提示本文
↓↓↓

2018年8月24日金曜日

メグナの蝉


 ダッカ市南端の駅、そこから南下する唯一の線路は十キロも下れば港町ナラヤガンジに達してあっさりと途切れてしまう。そこから南には、バングラデッシの国土を東と西からとうとうと横断してきた想像もつかないほどの大河、ガンジス河とジャムナ河が合流と分岐を繰り返し、陸と河の境目も定かでない湿地帯がひろがっている。そこではもう、河の片隅に陸があると表現すべきで、その僅かな陸地も樹木に占有されているものだから線路どころか人影さえ途切れてしまい、広大な森に覆われたその湿地帯は二百キロ程も続き漸くベンガル湾に達する。そんな事情で、バングラデッシのインド洋に面した五百kmもの沿岸、つまり東京から名古屋までの距離なのだが、その全てがガンジス河の河口とよばれているのだ。こんな大河だから巨大な海洋船も遡上が可能で、海から二百キロも内陸にありながら、ダッカ市はバングラデッシの主なる港湾都市でもあるわけだ。

↑↑↑

課題内容 A
本文によれば、ダッカ市南端の駅から南下する唯一の線路はどこで途切れますか。
課題内容 B
本文の「ダッカ市南端の駅、そこから南」から始まり「なる港湾都市でもあるわけだ。」で終わる部分を、「湿地帯」を「沼沢地」に置き換えて書き直してください。
課題内容 C
ガンジス河口一帯を描いた本文を、最後の文の後から書き継いでください。

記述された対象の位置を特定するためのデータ
↓↓↓

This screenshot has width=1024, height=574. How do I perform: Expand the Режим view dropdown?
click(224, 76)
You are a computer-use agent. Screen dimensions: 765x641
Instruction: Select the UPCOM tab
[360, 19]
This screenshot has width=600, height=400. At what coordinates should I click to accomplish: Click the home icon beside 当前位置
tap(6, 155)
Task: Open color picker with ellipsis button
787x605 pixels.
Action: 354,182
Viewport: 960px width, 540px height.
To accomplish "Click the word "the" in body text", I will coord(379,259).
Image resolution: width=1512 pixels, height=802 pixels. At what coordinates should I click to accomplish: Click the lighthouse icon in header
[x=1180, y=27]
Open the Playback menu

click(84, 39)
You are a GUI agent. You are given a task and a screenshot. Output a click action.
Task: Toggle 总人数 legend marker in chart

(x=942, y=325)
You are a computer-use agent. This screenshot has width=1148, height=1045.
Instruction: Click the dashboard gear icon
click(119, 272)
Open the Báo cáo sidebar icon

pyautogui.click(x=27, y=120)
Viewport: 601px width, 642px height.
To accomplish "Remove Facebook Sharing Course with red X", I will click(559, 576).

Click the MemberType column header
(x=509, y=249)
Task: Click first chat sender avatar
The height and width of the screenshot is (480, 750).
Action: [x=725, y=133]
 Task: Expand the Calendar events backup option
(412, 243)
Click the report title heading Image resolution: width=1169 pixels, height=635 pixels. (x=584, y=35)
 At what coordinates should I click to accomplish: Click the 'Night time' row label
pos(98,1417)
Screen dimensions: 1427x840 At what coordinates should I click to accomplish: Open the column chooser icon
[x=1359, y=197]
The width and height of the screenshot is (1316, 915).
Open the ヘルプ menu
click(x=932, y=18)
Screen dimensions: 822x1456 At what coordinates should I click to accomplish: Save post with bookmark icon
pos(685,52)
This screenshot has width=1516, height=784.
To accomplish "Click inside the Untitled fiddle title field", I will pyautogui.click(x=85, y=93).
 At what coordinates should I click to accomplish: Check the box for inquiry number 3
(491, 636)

↑↑↑

解答結果 A
港町ナラヤガンジで途切れます。

解答結果 B
ダッカ市南端の駅、そこから南下する唯一の線路は十キロも下れば港町ナラヤガンジに達してあっさりと途切れてしまう。そこから南には、バングラデッシの国土を東と西からとうとうと横断してきた想像もつかないほどの大河、ガンジス河とジャムナ河が合流と分岐を繰り返し、陸と河の境目も定かでない沼沢地がひろがっている。そこではもう、河の片隅に陸があると表現すべきで、その僅かな陸地も樹木に占有されているものだから線路どころか人影さえ途切れてしまい、広大な森に覆われたその沼沢地は二百キロ程も続き漸くベンガル湾に達する。そんな事情で、バングラデッシのインド洋に面した五百kmもの沿岸、つまり東京から名古屋までの距離なのだが、その全てがガンジス河の河口とよばれているのだ。こんな大河だから巨大な海洋船も遡上が可能で、海から二百キロも内陸にありながら、ダッカ市はバングラデッシの主なる港湾都市でもあるわけだ。

解答結果 C
 南を閉ざされた線路は仕方なくダッカからは北に向うのだが、列車は人力車で溢れる道路と平行し、ときに交差しながら市の中央部を貫くが、すぐ飛行場に突当り東に逸れて、ふたたび方向を立直し真直ぐに北へと延びている。その飛行場はかっては国際空港で、その昔に日本赤軍のハイジャック機が着陸したことで有名だが、古い話でもあり、それに、市の北方には新しい国際空港が開港してしまったから、この旧国際空港での出来事はほぼ人々の記憶からは忘れ去られたようである。

  初めて訪れた人々には、ダッカ市街、車窓の風景はあまり創造力を掻き立てるものではなく、それは単調と言うことではなくて、むしろ複雑さに満々ちていて、共存する貧しさと悲しさが余りにすさまじく、全ての創造力を奪い去ってしまうのだ。しかし街を幾度か訪れれば、人の順応力は際限無いもので、その慌ただしさにはすぐに慣れるし、それに、敗戦後三十年代半ばまでの日本の都市の騒々しさを知る人々には、リキシャを掻き分けて走り回る懐かしい車種に出会う時には特に、あたかもあの頃から時間が停止したかのような錯覚を得て、懐かしい喧燥と悲哀と汗と安物の煙草の臭いと、それゆえの人間臭さを充分に満喫出来る都市だと気付くのだ。それらの臭いはダッカ空港のドアーを一歩この国に踏み出した瞬間に五感に迫る体臭ともなり、初めての訪問者を怖じ気付かせてしまうのだ。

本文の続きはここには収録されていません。